19 Ago 2016 23:33
Como podemos observar no mais recente filme de Luca Guadagnino, "Mergulho Profundo", ele é um cineasta seduzido pela música, pelos seus enigmas e também pela sua transparência, uma transparência que, por assim dizer, está para além das palavras. Na sua longa-metragem anterior, "Eu Sou o Amor", lançada em 2009, Guadagnino usava várias composições do americano John Adams.

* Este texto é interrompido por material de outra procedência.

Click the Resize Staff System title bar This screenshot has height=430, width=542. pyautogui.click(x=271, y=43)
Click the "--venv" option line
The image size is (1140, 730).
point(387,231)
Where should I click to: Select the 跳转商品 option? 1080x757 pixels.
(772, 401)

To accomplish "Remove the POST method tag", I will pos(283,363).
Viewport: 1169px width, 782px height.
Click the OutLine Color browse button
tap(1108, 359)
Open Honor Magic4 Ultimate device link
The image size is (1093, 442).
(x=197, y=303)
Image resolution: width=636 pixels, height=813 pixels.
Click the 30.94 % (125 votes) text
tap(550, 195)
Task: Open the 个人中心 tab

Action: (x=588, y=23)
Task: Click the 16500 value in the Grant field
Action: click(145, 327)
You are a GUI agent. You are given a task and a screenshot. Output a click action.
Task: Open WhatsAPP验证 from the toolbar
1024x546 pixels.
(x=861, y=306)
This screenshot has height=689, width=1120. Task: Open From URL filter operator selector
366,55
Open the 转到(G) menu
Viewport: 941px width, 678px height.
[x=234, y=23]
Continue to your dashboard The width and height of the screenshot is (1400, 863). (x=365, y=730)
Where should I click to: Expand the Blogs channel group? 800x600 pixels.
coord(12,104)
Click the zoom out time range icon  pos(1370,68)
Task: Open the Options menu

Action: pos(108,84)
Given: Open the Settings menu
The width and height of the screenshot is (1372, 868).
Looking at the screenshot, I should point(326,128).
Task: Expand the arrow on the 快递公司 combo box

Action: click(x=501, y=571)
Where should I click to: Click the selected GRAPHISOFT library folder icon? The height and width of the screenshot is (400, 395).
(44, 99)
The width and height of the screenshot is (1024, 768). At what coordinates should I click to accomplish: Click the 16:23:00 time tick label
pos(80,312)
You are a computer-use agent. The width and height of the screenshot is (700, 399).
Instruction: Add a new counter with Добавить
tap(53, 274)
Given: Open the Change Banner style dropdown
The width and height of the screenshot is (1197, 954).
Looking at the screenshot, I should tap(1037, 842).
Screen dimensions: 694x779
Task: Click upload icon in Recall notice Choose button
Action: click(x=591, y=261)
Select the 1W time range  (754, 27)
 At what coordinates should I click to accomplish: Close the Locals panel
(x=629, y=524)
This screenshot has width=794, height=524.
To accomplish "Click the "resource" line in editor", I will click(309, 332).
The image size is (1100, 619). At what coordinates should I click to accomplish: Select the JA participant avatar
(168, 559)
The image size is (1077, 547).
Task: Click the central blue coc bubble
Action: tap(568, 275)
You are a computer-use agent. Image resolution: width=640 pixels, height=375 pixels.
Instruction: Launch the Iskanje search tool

A música de John Adams envolvia um apelo paradoxal: por um lado, há nela qualquer coisa de muito concreto, quase como um jogo racional de sons e harmonias; por outro lado, o seu desenvolvimento é cúmplice de um gosto de espectáculo exuberante, assumidamente artificioso. Esta era, afinal, a história de uma família da indústria têxtil de Milão e da sua lenta decomposição emocional.
Com Tilda Swinton, Gabrielle Ferzetti e Marisa Berenson, "Eu Sou o Amor" é um melodrama, vibrante, envolvente, narrado num clima musical em que a referência à ópera é fundamental. Aliás, tal sugestão operática está presente logo no título: "Io Sono l’Amore" é uma expressão da ária "La Mamma Morta", da ópera "Andréa Chenier", de Umberto Giordano — precisamente a mesma que Tom Hanks escutava numa cena inesquecível do filme "Filadélfia" — por Maria Callas, claro.
As convulsões do cinema de Luca Guadagnino enraízam-se nesta musicalidade de extremos e, apetece dizer, extremamente poética. Nesta perspectiva, ele é um herdeiro directo de toda uma tradição que passa, por exemplo, por Luchino Visconti — uma tradição que se prolonga no mais moderno cinema italiano.